Article IX, Section 16 of the Alaska Constitution contains one of the clearest fiscal directives written into our governing document. The statue begins: “Except for appropriations for Alaska permanent fund dividends…” —expressly exempting Permanent Fund Dividend appropriations from the constitutional spending limit. Those words were chosen deliberately. They were not decorative, accidental, or symbolic. They reflected a conviction that the people’s dividend is not part of government spending and must never be crowded out by the growth of government itself.
The exemption in Article IX, Section 16 establishes a safeguard, a moral and structural line in the sand. The framers understood what experience teaches: if citizens’ dividends are forced to compete with government programs under a single cap, government will always win. Hence, the Constitution restrained government first and protected the dividend outright.
However, the structure only works if the State is willing to be honest about what counts, what does not, and why. Today, the State lacks that transparency. Alaska’s budget process no longer allows citizens to see clearly whether the constitutional exemption for the Permanent Fund Dividend is being honored or quietly inverted. There is no transparent, verifiable accounting that shows what appropriations count toward the Article IX, Section 16 limit, what is excluded, and whether reductions to the dividend are driven by unavoidable necessity or by policy preference.
The result is confusion at best and misdirection at worst.
Government spending expands without a clear, publicly certified demonstration that the constitutional limit has been maintained, while the dividend— expressly exempt from that limit— is treated as discretionary. Citizens are told there is “not enough money,” even though the exemption designed to protect their share goes unexamined. This reverses the constitutional order and dulls the public conscience.

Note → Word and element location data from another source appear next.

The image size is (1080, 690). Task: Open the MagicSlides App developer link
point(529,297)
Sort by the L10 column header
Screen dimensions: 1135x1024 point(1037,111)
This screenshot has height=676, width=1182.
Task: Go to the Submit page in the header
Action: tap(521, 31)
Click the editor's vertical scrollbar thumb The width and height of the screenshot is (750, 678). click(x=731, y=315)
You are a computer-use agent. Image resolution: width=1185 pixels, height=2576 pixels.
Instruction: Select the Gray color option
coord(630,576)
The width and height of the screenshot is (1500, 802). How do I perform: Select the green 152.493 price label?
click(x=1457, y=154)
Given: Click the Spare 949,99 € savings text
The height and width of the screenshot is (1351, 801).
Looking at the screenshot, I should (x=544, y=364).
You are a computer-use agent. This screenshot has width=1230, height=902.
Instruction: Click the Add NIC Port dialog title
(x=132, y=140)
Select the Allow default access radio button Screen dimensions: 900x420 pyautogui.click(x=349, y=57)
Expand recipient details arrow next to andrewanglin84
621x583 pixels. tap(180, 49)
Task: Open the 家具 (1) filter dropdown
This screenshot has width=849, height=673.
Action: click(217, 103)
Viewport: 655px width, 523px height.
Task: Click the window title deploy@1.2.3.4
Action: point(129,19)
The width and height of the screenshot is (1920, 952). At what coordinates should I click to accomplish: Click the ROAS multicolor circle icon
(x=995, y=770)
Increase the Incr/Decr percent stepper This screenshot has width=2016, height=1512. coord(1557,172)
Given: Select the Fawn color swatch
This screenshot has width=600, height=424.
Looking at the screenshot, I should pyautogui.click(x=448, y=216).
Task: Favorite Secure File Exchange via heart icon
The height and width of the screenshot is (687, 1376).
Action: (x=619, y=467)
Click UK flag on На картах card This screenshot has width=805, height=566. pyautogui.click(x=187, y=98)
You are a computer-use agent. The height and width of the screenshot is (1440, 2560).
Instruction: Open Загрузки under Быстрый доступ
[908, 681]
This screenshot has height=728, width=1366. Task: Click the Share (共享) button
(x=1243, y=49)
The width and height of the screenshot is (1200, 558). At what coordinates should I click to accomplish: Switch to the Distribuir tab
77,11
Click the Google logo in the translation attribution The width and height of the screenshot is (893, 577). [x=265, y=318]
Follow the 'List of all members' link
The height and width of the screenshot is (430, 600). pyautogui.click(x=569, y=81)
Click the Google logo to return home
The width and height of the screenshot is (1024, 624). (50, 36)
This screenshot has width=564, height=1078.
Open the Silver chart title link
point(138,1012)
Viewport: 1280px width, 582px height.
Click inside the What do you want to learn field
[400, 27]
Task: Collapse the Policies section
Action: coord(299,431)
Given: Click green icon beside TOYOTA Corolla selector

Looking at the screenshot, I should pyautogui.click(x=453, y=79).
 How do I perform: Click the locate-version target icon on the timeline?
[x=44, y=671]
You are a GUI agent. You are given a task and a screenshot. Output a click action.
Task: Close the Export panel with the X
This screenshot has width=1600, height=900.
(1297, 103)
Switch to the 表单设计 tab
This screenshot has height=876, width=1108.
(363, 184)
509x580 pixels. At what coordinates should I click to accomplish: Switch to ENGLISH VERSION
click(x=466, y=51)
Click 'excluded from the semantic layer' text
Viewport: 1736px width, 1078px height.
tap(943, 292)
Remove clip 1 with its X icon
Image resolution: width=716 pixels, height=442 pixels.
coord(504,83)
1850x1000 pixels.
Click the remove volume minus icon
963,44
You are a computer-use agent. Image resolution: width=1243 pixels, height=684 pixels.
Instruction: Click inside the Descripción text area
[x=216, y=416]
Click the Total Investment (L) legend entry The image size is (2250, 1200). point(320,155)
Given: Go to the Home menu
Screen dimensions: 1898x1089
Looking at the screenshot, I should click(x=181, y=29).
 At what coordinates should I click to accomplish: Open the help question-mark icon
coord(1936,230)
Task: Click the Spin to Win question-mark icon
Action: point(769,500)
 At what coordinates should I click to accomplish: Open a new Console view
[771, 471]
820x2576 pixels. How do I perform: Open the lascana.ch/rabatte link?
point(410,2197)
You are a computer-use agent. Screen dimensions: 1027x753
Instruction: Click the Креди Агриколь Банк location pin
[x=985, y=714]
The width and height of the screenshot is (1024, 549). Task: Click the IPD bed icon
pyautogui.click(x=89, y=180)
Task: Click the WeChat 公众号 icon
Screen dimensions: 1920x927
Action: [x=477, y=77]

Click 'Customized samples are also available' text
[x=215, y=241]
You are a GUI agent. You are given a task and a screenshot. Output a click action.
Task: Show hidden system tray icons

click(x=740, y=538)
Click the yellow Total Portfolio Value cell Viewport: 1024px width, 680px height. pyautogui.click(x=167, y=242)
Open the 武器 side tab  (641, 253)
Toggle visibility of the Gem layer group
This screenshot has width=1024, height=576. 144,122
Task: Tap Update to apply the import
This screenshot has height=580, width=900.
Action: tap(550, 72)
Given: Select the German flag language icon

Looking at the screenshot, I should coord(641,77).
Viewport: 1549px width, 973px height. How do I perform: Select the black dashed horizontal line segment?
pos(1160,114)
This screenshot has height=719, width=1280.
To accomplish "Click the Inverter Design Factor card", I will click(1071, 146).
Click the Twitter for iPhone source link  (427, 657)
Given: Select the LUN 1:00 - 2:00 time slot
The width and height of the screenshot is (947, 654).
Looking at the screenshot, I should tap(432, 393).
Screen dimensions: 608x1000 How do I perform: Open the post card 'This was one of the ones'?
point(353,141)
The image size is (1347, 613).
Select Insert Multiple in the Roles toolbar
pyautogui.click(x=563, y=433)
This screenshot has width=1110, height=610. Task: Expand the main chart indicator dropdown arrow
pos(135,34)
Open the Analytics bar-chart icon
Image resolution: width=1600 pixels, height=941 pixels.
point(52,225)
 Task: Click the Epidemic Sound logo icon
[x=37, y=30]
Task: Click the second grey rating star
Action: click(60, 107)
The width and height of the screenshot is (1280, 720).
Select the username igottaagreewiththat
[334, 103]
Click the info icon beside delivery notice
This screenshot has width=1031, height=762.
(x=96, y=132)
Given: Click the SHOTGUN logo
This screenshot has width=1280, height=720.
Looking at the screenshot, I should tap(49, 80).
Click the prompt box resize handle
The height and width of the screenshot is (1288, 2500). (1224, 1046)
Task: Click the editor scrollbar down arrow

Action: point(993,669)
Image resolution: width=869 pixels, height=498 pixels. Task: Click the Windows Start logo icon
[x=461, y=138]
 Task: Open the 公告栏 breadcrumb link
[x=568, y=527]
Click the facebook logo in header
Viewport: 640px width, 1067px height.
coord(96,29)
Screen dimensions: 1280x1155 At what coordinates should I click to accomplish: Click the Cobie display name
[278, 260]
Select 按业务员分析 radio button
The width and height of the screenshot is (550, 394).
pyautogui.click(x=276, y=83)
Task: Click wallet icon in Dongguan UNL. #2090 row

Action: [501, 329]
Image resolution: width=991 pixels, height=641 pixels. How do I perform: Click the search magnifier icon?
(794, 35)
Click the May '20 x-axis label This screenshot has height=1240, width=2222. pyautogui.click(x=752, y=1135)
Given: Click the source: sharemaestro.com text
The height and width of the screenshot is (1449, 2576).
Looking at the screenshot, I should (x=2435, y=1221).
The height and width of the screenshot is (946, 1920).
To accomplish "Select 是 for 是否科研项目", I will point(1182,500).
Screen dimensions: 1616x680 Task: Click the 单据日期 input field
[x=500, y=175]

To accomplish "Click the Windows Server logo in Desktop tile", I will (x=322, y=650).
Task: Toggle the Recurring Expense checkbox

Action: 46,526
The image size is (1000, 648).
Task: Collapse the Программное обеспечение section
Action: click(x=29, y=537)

If PFD appropriations do not count against the spending limit, and if government appropriations are constitutionally restrained, then the failure to fund the full statutory dividend demands an explanation. The Legislature cannot simultaneously claim fidelity to the spending limit and deny responsibility for fully funding the dividend that the Constitution anticipated and protected. One of those positions must yield to truth.
Transparency would force this reckoning. A simple, mandatory public certification of Article IX, Section 16 compliance would show whether government spending has in fact reached the constitutional limit, whether dividend reductions are being used to mask overspending elsewhere, and whether the exemption is being respected or exploited. Once those facts are visible, the debate changes. The question is no longer whether Alaska can afford a full dividend, but why it chooses not to fund one.
Public trust does not erode all at once; it dissolves when citizens see constitutional language treated as optional, statutory obligations reduced without a forthright explanation, and no clear accounting of limits that are supposed to restrain power. The Permanent Fund Dividend survives not only because it is written in statute, but because Alaskans believe the rules governing it are real. Opacity erodes that belief.
Restoring order does not require new theories or partisan maneuvers. It requires a return to constitutional humility. It demands clear exemption of dividend appropriations from the government spending limit, honest accounting of government expenditures, and the moral clarity to admit when policy choices overstep constitutional structure.
The Permanent Fund Dividend exemption acts as a litmus test for the integrity of the Alaska Legislature. If the State will not honor the explicit fiscal exemption in Article IX, Section 16, then the spending limit itself becomes performative rather than real. This is no longer a partisan argument. It is a question of constitutional fidelity and civic integrity.
Alaskans deserve forthright answers. The Constitution has provided the rule. Do we have the will to live by it and insist on protecting its integrity?